====== Source document ======
Inevitably, the politicians weighed in, including Virginia Governor Terry McAuliffe and US Senators Mark Warner and Tim Kaine. Kaine proclaimed, somewhat illogically, “The allegations of sexual assault depicted in a recent Rolling Stone article are beyond alarming and cannot be tolerated.” (How can conduct that is only alleged to have happened not be tolerated?)
The media enthusiastically picked up Erdely’s article. The New York Times could hardly contain itself. Two days after the appearance of the Rolling Stone piece, the “newspaper of record” published a column, “Does the University of Virginia Have a Culture of Silence Around Sexual Assault?,” which began, “‘At UVA,’ writes Sabrina Rubin Erdely, ‘rapes are kept quiet.’ But her Rolling Stone story about sexual assault at the University of Virginia has broken through what some say is a culture of silence around the issue.”
Three days later, the Times ran another piece, “University of Virginia’s Image Suffers After Campus Rape Report,” which observed, “The Rolling Stone article detailed what appeared to be the preplanned gang rape of a student in 2012 in an upstairs room of the Phi Kappa Psi house, followed by a botched response by the administration.”
Inevitably, that sage of pro-imperialist moralizing, the Times ’ Nicholas Kristof, weighed in. His November 26 piece, headlined “Bill Cosby, UVA and Rape,” intoned: “We collectively are still too passive about sexual violence in our midst, too willing to make excuses, too inclined to perceive shame in being raped. These are attitudes that facilitate violence by creating a protective blanket of silence and impunity. In that sense, we are all enablers.”
Then, thanks to some journalists who were paying attention, the story began to fall apart.
On December 5, the Washington Post pointed to “key elements” of the account being “in doubt.”
======
# Explore the material
1 – Please output the Rolling Stone passage word for word between "Three days later, the" and "to fall apart.", inclusive.
2 – According to the Rolling Stone passage, on what date did the Washington Post say that key elements of the account were in doubt?
====== Data block ======
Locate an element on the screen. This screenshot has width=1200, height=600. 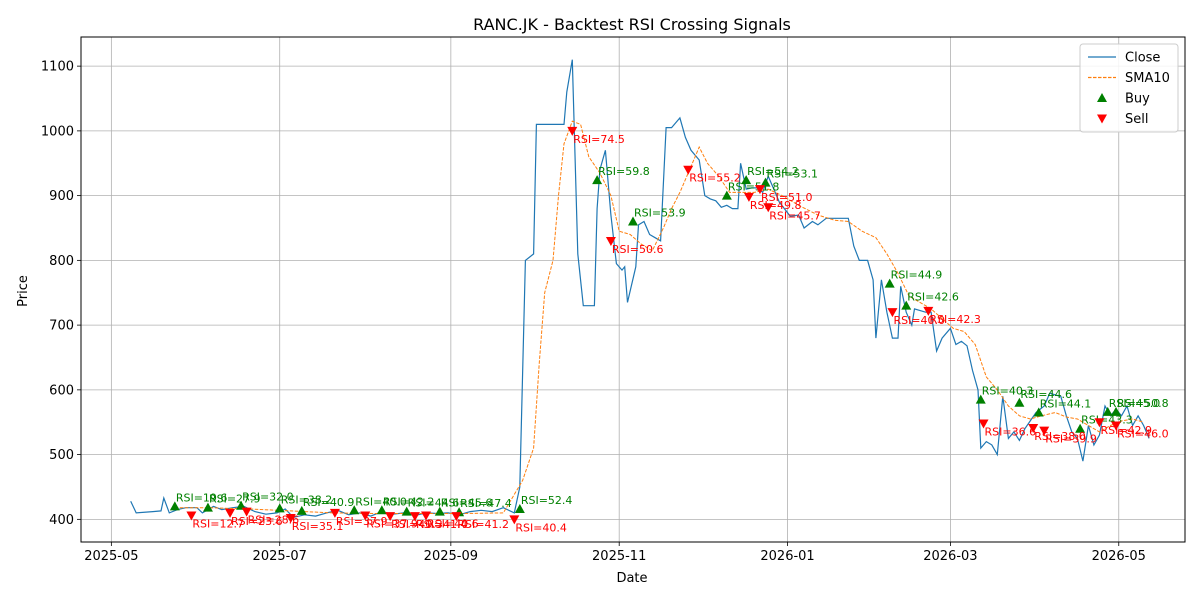
sell-label: RSI=28.6 is located at coordinates (274, 520).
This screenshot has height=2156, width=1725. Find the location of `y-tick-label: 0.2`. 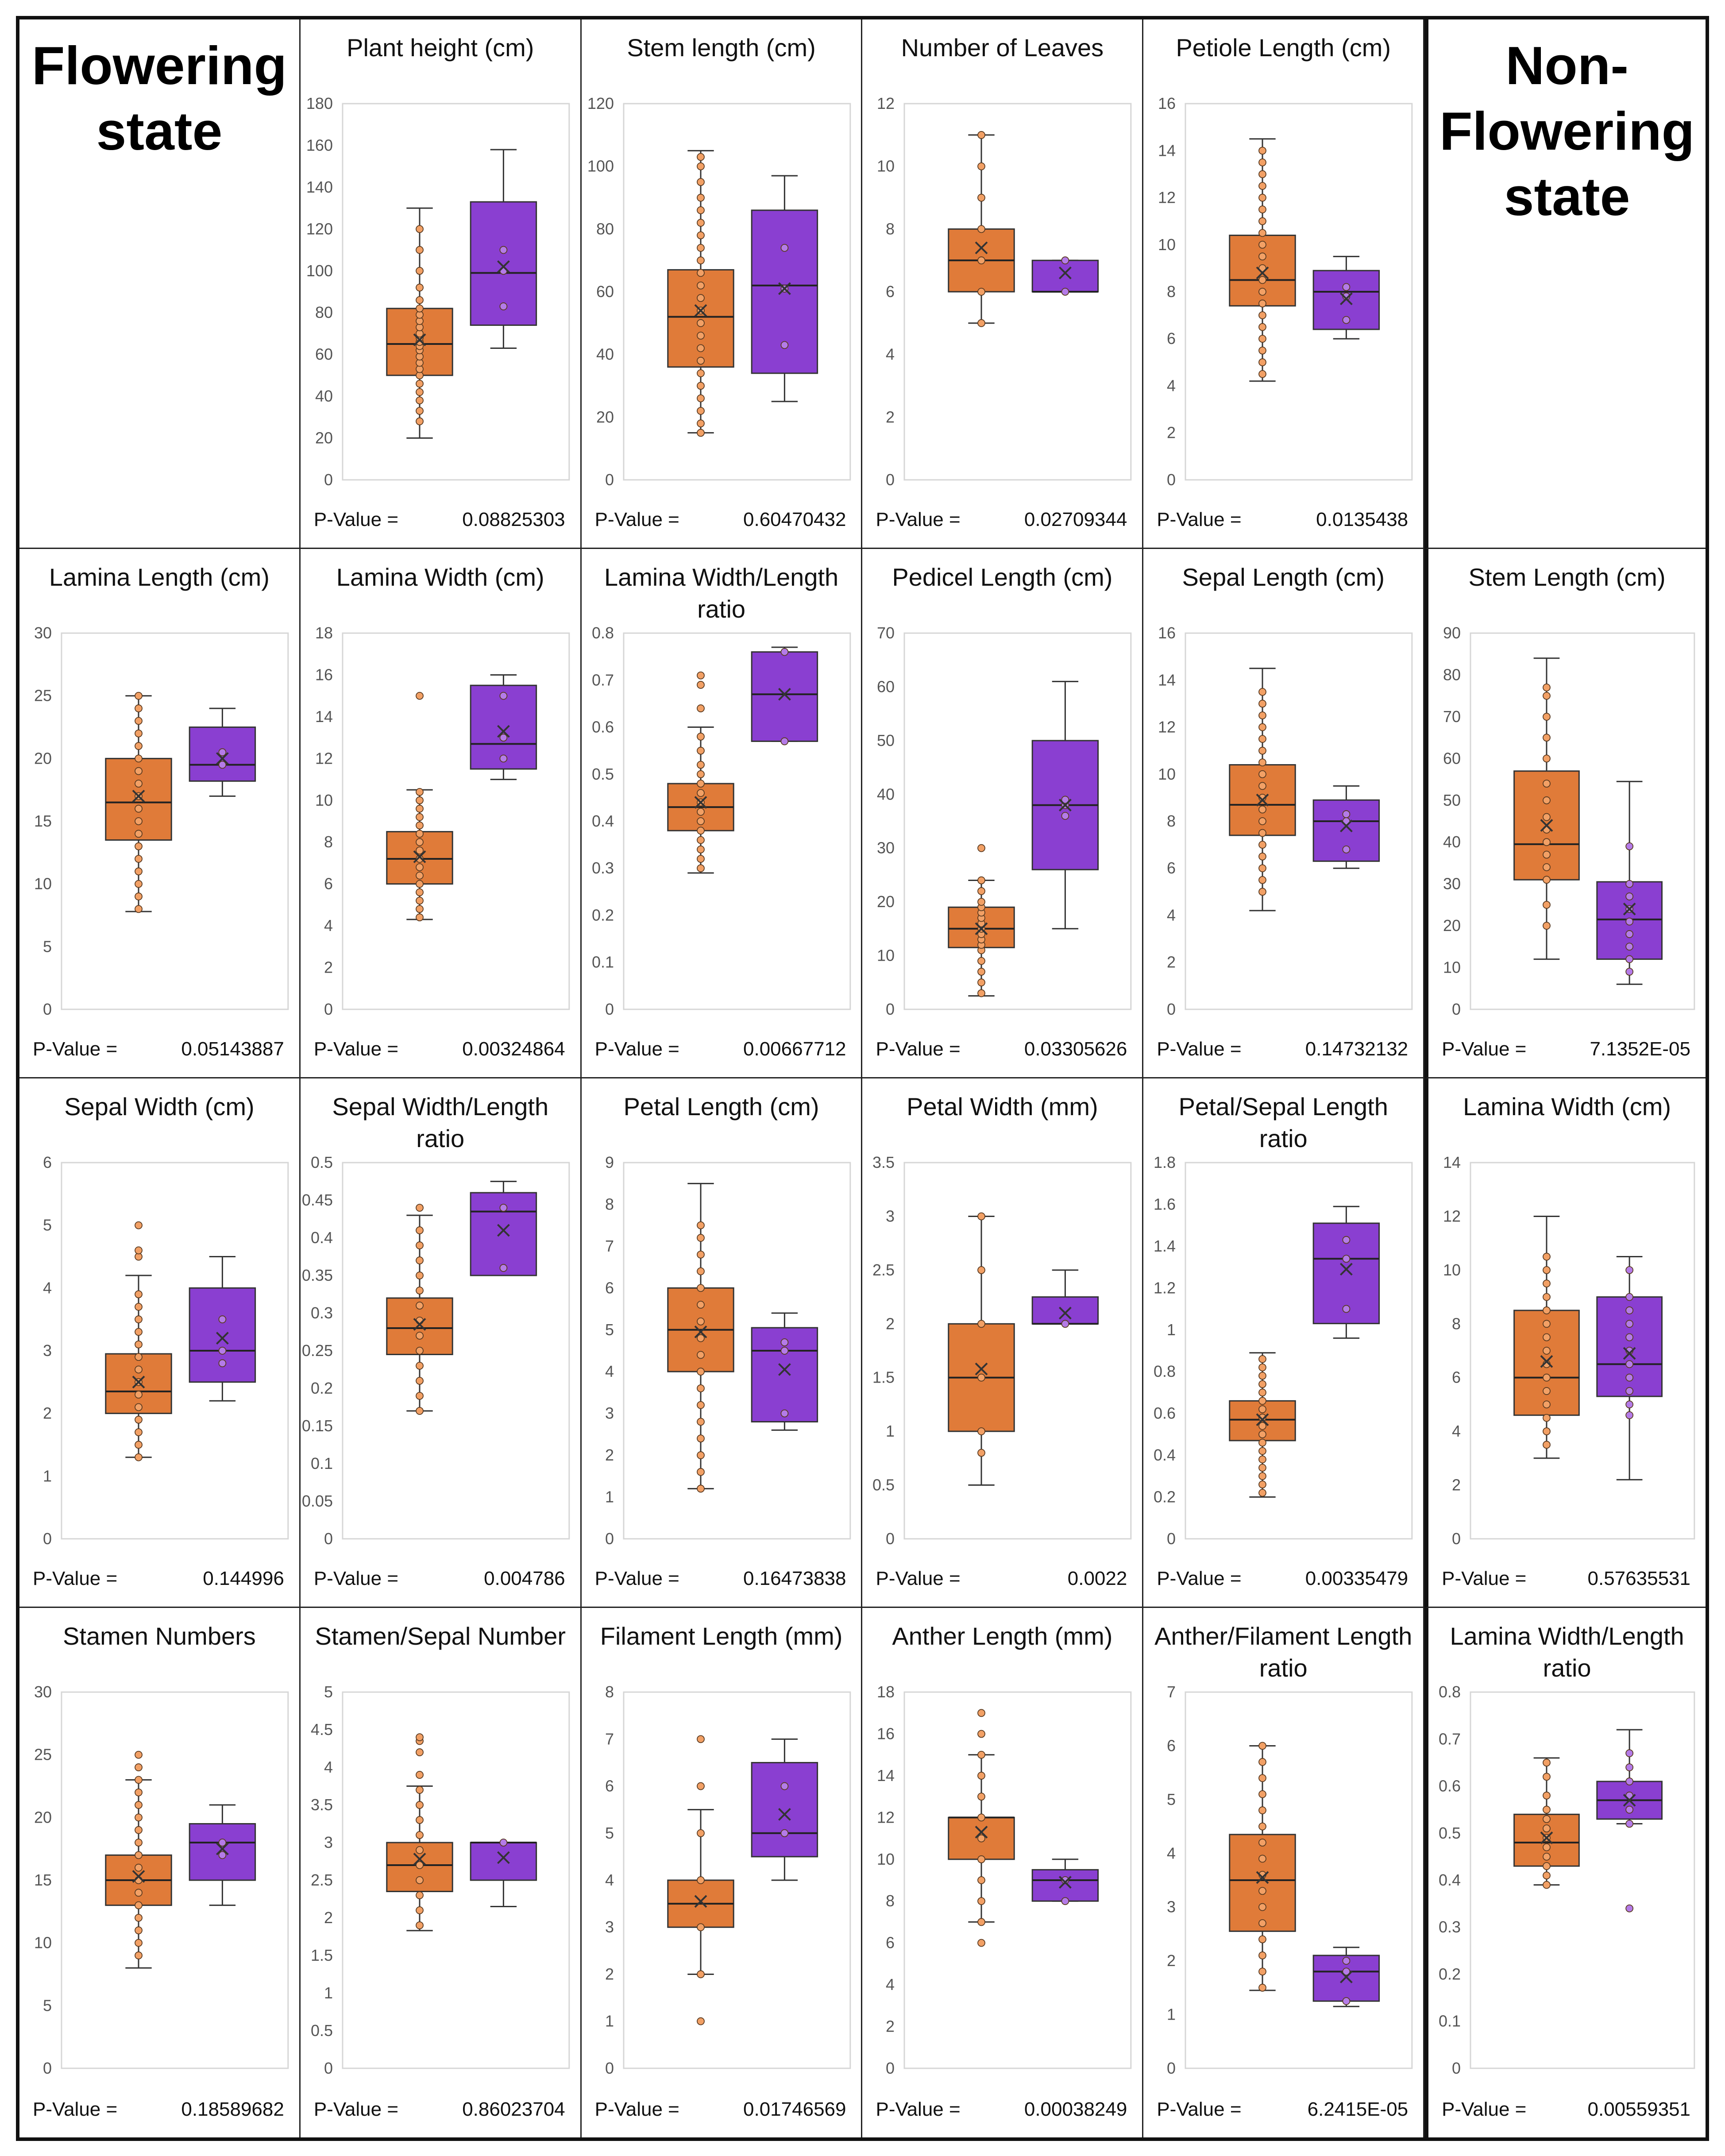

y-tick-label: 0.2 is located at coordinates (322, 1388).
======
# Expected results
1 –
Three days later, the Times ran another piece, “University of Virginia’s Image Suffers After Campus Rape Report,” which observed, “The Rolling Stone article detailed what appeared to be the preplanned gang rape of a student in 2012 in an upstairs room of the Phi Kappa Psi house, followed by a botched response by the administration.”
Inevitably, that sage of pro-imperialist moralizing, the Times ’ Nicholas Kristof, weighed in. His November 26 piece, headlined “Bill Cosby, UVA and Rape,” intoned: “We collectively are still too passive about sexual violence in our midst, too willing to make excuses, too inclined to perceive shame in being raped. These are attitudes that facilitate violence by creating a protective blanket of silence and impunity. In that sense, we are all enablers.”
Then, thanks to some journalists who were paying attention, the story began to fall apart.

2 – December 5.